Recent data presented at the European AIDS Conference showed a significant correlation between ongoing HIV replication and tuberculosis.

“HIV replication leads to a shift in lymphocyte phenotypes that may impair immune protection against opportunistic infections,” researchers from Switzerland wrote.

The researchers examined the role of ongoing HIV replication as an independent risk factor for tuberculosis (TB) in 25 cohorts enrolled in the COHERE study between 1983 and 2014. The analysis included 263,219 patients (26% female) aged 16 years or older with no prior history of TB. The researchers assessed the duration between enrollment and TB diagnosis or last follow-up in each patient. A Poisson regression model was used to control for age, gender, region of birth, CD4 counts (strata < 100, 100-350, >350) and the abundance of HIV-RNA (< 400, 400-10,000, >10,000).

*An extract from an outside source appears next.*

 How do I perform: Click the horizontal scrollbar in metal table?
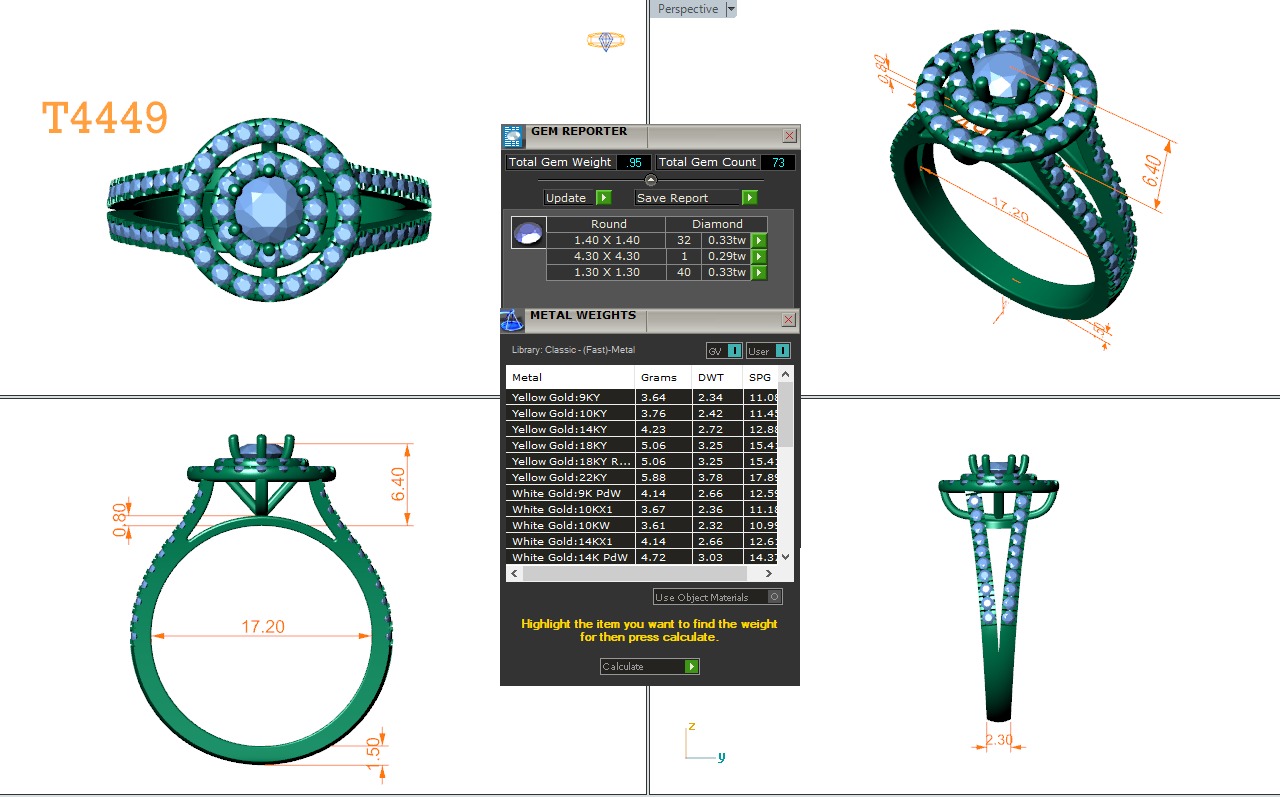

The patients (median age, 35.9 years) were followed for a median duration of 5.6 years. The average CD4 cell count at baseline was 354/µL (IQR 190-540) and the median abundance of HIV-RNA was 23,000/mL (IQR 1,700-105,000).

Two percent of patients developed TB during 1,771,014 person-years of follow-up, according to the researchers. The overall incidence of TB was 3.3 cases per 1,000 person-years (95% CI; 3.2-3.4). Those with high HIV-RNA were up to four times more likely to develop TB vs. patients with low HIV-RNA, regardless of CD4 count.

Patients who developed TB had lower CD4 counts (242 vs. 357) and higher HIV-RNA (63,000 vs. 22,000), and were more often of non-European origin (43.4% vs. 34.6%). For example, patients from Sub-Saharan Africa were twice (2.4; 95% CI 2.2-2.6) as likely to develop TB compared with those from Europe.

“Our results indicate that ongoing HIV replication is an important risk factor for TB independently from CD4 counts,” the researchers concluded. “HIV-positive persons originating from countries with a high risk of TB infection may benefit from early starting cART even with high CD4 counts.” – by Stephanie Viguers

Reference:

Furrer H, et al. Abstract 790. Presented at: European AIDS Conference; Oct. 21-24, 2015; Barcelona, Spain.